_Job_
Present the rows below as a numbered list, leaving out any blank lines.

Extracted data entries:
☆ ☆ ☆

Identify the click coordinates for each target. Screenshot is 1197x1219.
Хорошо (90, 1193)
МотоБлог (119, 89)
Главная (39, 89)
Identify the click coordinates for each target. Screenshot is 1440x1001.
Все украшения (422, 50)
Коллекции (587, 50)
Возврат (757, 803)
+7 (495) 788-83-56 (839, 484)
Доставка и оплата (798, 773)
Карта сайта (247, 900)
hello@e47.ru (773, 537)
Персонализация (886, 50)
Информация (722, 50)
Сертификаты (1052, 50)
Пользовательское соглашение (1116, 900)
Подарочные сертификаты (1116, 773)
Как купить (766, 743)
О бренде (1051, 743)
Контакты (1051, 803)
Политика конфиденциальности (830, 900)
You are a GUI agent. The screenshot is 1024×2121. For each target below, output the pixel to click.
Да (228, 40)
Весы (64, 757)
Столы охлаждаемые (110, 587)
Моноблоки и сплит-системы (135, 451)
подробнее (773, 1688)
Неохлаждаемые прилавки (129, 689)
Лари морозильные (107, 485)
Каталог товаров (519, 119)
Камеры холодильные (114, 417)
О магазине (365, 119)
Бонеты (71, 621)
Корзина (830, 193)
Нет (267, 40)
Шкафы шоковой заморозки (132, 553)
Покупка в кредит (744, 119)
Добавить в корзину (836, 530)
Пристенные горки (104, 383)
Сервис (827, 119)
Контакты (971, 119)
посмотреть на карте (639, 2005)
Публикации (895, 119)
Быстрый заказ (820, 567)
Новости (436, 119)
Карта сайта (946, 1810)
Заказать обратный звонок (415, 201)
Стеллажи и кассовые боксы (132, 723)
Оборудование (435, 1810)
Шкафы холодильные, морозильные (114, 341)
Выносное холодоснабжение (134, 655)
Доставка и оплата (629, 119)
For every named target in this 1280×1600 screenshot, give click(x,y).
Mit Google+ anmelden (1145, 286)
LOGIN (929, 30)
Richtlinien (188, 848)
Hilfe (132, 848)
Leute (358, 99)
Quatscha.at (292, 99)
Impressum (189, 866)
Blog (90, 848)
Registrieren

☆ ☆ ☆

_Solved exercise_
1. Identify the click coordinates for each target. Screenshot is 1197x1219.
2. Хорошо (90, 1193)
3. МотоБлог (119, 89)
4. Главная (39, 89)
5. Identify the click coordinates for each target. Screenshot is 1440x1001.
6. Все украшения (422, 50)
7. Коллекции (587, 50)
8. Возврат (757, 803)
9. +7 (495) 788-83-56 (839, 484)
10. Доставка и оплата (798, 773)
11. Карта сайта (247, 900)
12. hello@e47.ru (773, 537)
13. Персонализация (886, 50)
14. Информация (722, 50)
15. Сертификаты (1052, 50)
16. Пользовательское соглашение (1116, 900)
17. Подарочные сертификаты (1116, 773)
18. Как купить (766, 743)
19. О бренде (1051, 743)
20. Контакты (1051, 803)
21. Политика конфиденциальности (830, 900)
22. You are a GUI agent. The screenshot is 1024×2121. For each target below, output the pixel to click.
23. Да (228, 40)
24. Весы (64, 757)
25. Столы охлаждаемые (110, 587)
26. Моноблоки и сплит-системы (135, 451)
27. подробнее (773, 1688)
28. Неохлаждаемые прилавки (129, 689)
29. Лари морозильные (107, 485)
30. Каталог товаров (519, 119)
31. Камеры холодильные (114, 417)
32. О магазине (365, 119)
33. Бонеты (71, 621)
34. Корзина (830, 193)
35. Нет (267, 40)
36. Шкафы шоковой заморозки (132, 553)
37. Покупка в кредит (744, 119)
38. Добавить в корзину (836, 530)
39. Пристенные горки (104, 383)
40. Сервис (827, 119)
41. Контакты (971, 119)
42. посмотреть на карте (639, 2005)
43. Публикации (895, 119)
44. Быстрый заказ (820, 567)
45. Новости (436, 119)
46. Карта сайта (946, 1810)
47. Заказать обратный звонок (415, 201)
48. Стеллажи и кассовые боксы (132, 723)
49. Оборудование (435, 1810)
50. Шкафы холодильные, морозильные (114, 341)
51. Выносное холодоснабжение (134, 655)
52. Доставка и оплата (629, 119)
53. For every named target in this 1280×1600 screenshot, give click(x,y).
54. Mit Google+ anmelden (1145, 286)
55. LOGIN (929, 30)
56. Richtlinien (188, 848)
57. Hilfe (132, 848)
58. Leute (358, 99)
59. Quatscha.at (292, 99)
60. Impressum (189, 866)
61. Blog (90, 848)
62. Registrieren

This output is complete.